Extracted data entries:
════

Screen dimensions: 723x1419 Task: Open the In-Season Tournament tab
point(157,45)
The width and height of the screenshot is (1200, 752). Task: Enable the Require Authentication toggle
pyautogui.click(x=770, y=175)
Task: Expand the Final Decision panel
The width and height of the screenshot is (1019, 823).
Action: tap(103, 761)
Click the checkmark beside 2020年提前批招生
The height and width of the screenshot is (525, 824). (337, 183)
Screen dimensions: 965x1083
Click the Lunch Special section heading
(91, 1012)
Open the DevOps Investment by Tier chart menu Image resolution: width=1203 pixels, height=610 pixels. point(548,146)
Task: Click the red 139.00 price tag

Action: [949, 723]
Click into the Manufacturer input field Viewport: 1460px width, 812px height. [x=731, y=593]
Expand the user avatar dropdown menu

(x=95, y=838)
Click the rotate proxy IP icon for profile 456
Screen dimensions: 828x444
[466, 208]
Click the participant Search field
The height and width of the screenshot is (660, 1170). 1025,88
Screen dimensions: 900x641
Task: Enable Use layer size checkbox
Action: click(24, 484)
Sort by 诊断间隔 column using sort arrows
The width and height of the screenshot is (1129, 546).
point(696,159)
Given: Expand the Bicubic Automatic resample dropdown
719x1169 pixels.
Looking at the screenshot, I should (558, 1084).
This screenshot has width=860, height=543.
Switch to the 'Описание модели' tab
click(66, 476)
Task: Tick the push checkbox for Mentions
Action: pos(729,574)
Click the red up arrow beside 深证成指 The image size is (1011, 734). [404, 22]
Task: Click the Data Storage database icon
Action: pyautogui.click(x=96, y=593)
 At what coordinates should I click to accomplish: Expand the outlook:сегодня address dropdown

════

YOUR ASSIGNMENT | What needs duplicating is the run of lines from the one containing "Click the participant Search field" through the last line of the entries above, exact and complete.

COMPLETED EXERCISE |
Click the participant Search field
The height and width of the screenshot is (660, 1170). 1025,88
Screen dimensions: 900x641
Task: Enable Use layer size checkbox
Action: click(24, 484)
Sort by 诊断间隔 column using sort arrows
The width and height of the screenshot is (1129, 546).
point(696,159)
Given: Expand the Bicubic Automatic resample dropdown
719x1169 pixels.
Looking at the screenshot, I should (558, 1084).
This screenshot has width=860, height=543.
Switch to the 'Описание модели' tab
click(66, 476)
Task: Tick the push checkbox for Mentions
Action: pos(729,574)
Click the red up arrow beside 深证成指 The image size is (1011, 734). [404, 22]
Task: Click the Data Storage database icon
Action: pyautogui.click(x=96, y=593)
 At what coordinates should I click to accomplish: Expand the outlook:сегодня address dropdown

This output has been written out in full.